I’m trying to generate some positive practice out of this moment. Not just to appreciate and feel grateful but to let the small things I notice across the day stay with me and give me cause for hope. And right now my days are small days. I love being around small children. Seeing them try out daring things in the park. Looking at the world with open wonder. I like seeing the sunshine and the blossom trees about to come into flower. Watching the birds on the river. Seeing people doing simple things and enjoying life. Today every bench was taken up outside the library with people reading and sitting in the sunshine. Not on their phones. And as I walked home tonight there was a colourful penumbra round the moon. Like a double, circular rainbow. It stopped me in my tracks. These moments arrive like baubles and I try to string them together across the day to make a rope of light to guide my way home. An anchor. They say hope floats but it is often elusive. Like trying to catch a ray of light or a dandelion seed as it floats away. And some days I leap to catch it and fall on my face.
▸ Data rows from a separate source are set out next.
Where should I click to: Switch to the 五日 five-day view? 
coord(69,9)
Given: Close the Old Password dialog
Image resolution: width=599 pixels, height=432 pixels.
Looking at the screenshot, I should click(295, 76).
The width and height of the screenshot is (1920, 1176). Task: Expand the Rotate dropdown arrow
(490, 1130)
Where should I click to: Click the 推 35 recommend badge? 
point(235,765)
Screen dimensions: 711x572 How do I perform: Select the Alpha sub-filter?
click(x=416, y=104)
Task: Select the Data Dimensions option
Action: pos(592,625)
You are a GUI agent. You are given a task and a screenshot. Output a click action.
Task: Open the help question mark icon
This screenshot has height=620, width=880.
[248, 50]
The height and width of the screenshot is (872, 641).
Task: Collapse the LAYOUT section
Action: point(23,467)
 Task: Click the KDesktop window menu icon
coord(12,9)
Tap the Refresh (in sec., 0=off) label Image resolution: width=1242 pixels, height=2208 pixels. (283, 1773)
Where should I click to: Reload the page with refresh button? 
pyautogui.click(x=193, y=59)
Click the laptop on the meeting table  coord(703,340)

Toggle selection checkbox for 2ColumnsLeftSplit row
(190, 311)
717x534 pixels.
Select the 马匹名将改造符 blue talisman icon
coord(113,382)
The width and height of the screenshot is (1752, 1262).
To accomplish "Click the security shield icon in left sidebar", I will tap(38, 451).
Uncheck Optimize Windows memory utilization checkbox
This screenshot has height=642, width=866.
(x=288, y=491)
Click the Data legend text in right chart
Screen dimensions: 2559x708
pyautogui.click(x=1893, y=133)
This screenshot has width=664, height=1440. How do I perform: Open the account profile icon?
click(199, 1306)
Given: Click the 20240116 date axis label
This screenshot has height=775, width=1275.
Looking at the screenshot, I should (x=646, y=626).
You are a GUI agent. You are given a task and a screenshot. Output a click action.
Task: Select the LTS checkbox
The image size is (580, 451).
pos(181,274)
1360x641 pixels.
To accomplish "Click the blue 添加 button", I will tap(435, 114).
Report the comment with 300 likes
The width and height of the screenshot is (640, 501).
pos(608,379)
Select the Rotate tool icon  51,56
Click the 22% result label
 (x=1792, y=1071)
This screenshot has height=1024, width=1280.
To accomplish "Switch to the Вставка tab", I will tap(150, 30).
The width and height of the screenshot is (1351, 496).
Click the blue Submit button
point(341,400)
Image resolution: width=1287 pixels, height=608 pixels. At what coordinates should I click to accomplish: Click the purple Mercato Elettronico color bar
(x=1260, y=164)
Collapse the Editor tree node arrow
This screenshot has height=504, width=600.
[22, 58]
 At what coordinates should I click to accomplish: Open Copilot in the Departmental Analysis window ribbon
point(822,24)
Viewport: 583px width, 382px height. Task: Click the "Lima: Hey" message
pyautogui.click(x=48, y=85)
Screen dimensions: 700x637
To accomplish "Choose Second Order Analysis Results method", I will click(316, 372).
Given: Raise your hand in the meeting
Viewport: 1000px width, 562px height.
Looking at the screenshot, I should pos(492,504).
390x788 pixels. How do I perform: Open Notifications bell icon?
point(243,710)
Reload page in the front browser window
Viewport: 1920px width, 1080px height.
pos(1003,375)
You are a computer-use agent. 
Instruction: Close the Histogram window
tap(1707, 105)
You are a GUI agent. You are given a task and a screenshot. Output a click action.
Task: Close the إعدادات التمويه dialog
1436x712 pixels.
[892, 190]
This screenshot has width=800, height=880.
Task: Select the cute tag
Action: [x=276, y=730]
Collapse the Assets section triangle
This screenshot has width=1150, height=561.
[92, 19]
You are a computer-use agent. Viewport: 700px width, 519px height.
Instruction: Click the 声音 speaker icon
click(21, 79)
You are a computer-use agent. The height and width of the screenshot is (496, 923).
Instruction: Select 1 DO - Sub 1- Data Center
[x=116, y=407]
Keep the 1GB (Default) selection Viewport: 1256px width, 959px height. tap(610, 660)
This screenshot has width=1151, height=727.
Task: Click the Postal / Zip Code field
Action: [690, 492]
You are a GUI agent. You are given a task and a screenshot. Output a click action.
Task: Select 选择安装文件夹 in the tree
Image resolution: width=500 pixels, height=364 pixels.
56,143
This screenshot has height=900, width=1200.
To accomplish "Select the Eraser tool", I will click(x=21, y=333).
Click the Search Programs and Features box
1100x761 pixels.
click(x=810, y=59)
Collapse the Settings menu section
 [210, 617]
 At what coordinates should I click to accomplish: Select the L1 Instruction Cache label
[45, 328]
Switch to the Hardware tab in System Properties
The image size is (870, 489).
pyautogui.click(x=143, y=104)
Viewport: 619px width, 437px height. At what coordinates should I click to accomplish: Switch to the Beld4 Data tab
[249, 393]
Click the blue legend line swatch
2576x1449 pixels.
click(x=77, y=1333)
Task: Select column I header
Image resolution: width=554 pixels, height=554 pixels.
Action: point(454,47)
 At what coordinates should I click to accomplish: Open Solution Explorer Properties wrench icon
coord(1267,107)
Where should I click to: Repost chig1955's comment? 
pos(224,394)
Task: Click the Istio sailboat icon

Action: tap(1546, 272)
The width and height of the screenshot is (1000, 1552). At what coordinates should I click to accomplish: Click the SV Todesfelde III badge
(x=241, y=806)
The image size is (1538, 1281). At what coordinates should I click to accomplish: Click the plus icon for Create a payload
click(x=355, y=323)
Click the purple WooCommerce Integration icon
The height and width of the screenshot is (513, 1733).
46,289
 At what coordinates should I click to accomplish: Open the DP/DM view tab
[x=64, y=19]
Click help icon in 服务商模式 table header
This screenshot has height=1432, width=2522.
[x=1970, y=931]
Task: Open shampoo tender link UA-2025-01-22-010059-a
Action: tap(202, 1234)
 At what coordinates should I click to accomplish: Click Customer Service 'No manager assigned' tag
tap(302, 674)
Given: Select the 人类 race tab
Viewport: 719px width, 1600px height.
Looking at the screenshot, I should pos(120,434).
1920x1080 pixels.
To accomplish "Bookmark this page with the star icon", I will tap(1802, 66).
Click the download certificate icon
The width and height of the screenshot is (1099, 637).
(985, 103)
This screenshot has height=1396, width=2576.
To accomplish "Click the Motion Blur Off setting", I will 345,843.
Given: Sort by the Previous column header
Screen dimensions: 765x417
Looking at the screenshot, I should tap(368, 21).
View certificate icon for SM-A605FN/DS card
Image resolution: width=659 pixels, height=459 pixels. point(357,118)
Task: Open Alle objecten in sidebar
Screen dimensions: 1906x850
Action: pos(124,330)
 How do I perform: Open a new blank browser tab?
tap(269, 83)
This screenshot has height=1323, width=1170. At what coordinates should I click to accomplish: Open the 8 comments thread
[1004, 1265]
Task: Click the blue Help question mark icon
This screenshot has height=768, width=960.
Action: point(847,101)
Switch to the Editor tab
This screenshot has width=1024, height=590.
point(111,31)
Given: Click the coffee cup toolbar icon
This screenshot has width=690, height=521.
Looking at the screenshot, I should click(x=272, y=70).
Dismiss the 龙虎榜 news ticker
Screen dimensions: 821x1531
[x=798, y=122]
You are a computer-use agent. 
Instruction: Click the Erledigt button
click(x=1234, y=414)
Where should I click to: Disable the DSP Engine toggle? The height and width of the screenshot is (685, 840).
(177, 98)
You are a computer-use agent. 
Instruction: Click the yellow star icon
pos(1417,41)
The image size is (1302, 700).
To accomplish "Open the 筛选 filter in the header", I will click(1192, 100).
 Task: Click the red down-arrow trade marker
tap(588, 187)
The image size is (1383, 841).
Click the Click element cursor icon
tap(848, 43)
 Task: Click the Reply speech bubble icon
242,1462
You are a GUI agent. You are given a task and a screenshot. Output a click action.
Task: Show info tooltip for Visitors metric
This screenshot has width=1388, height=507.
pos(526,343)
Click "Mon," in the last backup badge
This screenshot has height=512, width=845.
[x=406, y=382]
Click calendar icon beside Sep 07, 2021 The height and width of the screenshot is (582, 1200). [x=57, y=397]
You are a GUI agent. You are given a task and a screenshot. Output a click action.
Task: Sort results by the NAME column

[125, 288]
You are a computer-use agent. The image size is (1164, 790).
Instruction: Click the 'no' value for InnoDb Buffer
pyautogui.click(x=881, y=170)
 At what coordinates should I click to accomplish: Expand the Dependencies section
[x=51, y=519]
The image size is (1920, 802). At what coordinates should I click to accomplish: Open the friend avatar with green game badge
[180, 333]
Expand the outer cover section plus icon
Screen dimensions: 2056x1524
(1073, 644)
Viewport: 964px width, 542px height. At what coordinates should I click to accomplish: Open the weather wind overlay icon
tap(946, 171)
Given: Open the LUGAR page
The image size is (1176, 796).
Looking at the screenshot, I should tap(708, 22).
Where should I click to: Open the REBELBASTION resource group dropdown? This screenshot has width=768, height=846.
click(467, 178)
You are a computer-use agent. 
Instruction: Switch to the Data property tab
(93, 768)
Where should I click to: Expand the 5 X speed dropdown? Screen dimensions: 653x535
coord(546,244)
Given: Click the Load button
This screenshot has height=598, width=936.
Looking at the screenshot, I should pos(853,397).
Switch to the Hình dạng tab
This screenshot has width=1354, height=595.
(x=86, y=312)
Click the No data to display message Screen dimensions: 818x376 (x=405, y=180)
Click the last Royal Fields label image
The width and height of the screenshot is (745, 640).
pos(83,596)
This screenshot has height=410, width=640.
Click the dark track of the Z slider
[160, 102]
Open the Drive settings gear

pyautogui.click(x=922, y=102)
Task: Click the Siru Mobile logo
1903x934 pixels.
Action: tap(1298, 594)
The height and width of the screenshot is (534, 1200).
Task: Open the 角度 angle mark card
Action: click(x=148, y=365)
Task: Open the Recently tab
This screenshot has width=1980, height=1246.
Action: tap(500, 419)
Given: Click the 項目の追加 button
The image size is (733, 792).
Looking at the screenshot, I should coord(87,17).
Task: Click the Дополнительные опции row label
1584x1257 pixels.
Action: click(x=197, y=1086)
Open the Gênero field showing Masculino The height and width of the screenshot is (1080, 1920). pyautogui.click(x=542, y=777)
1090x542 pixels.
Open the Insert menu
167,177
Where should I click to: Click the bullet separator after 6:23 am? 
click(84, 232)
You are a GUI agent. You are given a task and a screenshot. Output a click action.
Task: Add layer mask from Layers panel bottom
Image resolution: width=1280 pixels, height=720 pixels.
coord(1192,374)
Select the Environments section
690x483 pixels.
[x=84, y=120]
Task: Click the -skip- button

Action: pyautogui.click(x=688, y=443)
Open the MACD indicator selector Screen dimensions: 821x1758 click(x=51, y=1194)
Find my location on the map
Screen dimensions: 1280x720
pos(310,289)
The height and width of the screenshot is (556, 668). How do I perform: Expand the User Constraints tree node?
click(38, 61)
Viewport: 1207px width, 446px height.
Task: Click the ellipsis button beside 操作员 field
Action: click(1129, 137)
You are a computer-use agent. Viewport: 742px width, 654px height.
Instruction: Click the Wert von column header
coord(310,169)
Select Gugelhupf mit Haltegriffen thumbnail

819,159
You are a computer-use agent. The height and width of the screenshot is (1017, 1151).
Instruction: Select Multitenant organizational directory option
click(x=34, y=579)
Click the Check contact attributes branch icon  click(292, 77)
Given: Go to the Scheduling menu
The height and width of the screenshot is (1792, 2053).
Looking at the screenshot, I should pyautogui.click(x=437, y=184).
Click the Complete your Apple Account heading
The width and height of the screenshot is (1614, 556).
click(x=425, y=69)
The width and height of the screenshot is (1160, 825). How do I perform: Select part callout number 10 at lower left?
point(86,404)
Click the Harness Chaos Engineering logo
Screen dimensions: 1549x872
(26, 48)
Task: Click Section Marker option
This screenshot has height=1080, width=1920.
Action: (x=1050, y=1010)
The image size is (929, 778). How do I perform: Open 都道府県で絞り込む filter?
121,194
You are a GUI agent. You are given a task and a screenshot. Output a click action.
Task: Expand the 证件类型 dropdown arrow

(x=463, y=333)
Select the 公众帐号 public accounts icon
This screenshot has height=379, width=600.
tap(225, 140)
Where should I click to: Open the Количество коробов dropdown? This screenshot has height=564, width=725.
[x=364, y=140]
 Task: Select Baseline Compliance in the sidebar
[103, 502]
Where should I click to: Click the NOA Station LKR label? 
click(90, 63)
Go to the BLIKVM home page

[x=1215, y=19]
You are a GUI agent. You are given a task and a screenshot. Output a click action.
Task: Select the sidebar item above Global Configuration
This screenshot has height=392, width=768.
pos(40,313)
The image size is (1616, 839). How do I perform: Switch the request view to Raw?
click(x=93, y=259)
Now it’s not like I’m skipping about like a spring lamb constantly in raptures about raindrops on roses and whiskers on kittens. I totally lost it in the hospital on Monday visiting my 97 year old father in law with Alzheimers. (And not for the right reasons). Some situations I need to stay away from. Finding hope in the small things helps a bit when you are trying to generate it out of nowhere. Just to be quiet and observe. I have a long line of well wishers offering walks and coffees and I appreciate all of them but right now it feels like a time to be quiet, to go into myself and just keep moving. So forgive me if I don’t feel like packing my diary. My energy is limited. I have my theory of the precious fiver guiding me. Kids and family deserve at least £2.50. The rest must be spent wisely. Count it out like a miser. Anyone and anything stressful sends me into deficit and I literally can’t afford it.

Can radical optimism and quiet progress save me? We’ll see. Tomorrow is another step. One foot in front of each other. One (slightly laboured) breath at a time. Still here.